> **Records**

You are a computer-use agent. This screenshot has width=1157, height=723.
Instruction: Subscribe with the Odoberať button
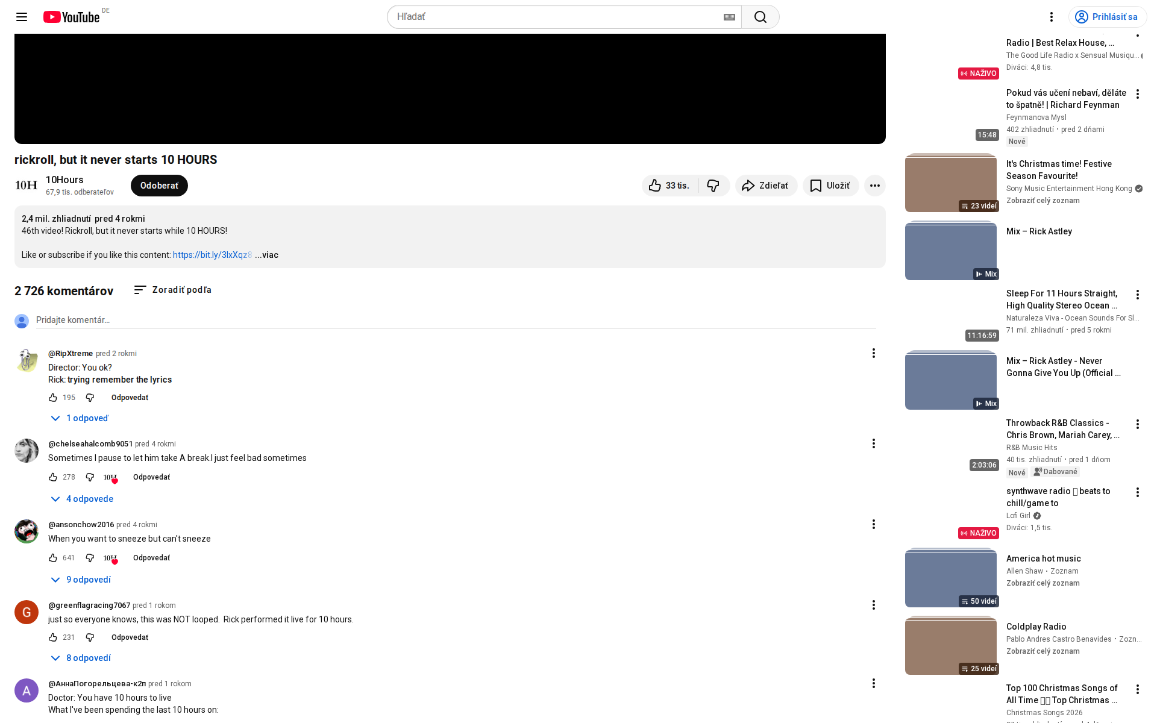159,186
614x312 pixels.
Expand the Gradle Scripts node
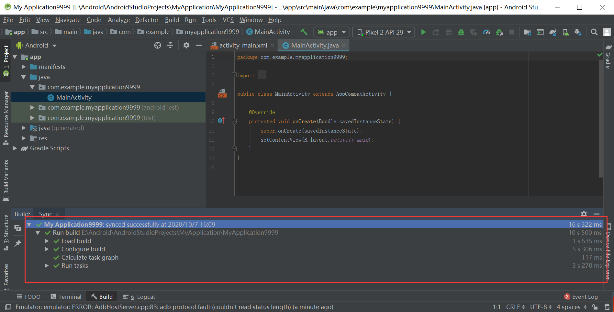(x=15, y=148)
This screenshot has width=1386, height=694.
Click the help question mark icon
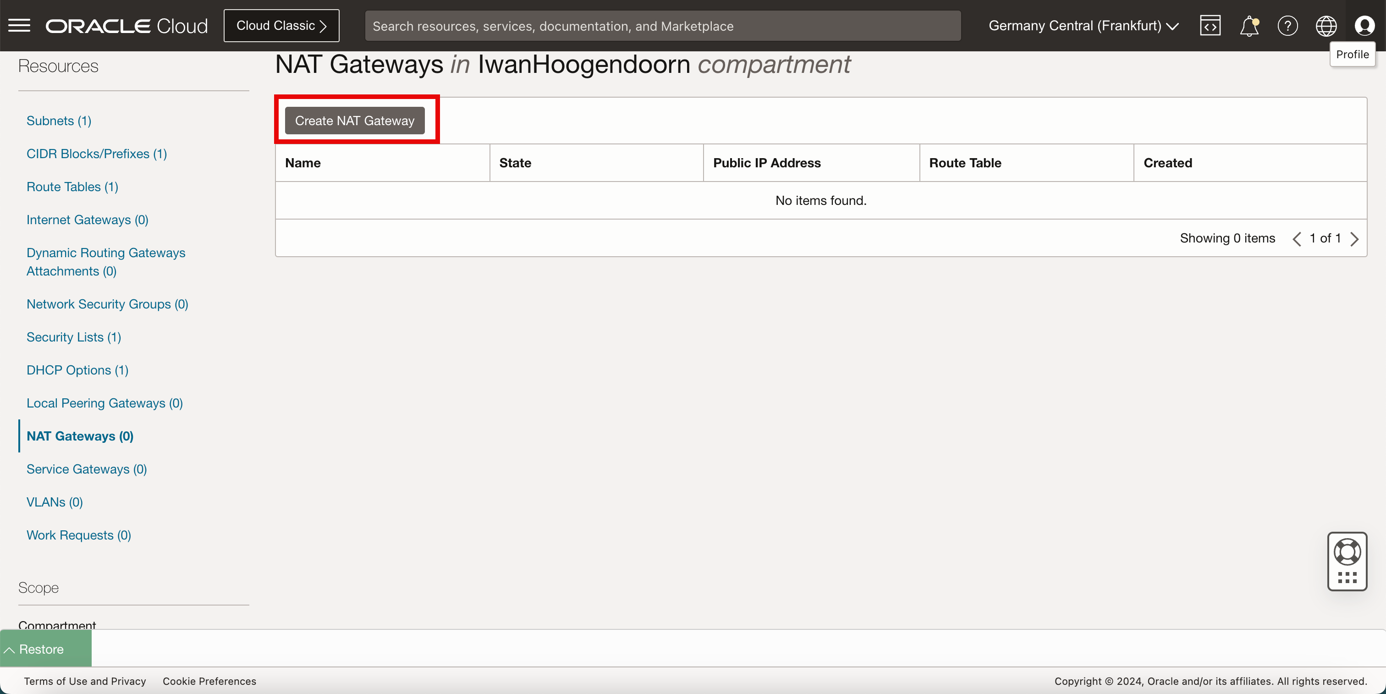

> **Activity**
Reproduce the listing in full and exactly, excluding any pictures it holds.

> **Written solution**
You are a computer-use agent. This screenshot has width=1157, height=723.
Instruction: Subscribe with the Odoberať button
159,186
614x312 pixels.
Expand the Gradle Scripts node
(x=15, y=148)
This screenshot has width=1386, height=694.
Click the help question mark icon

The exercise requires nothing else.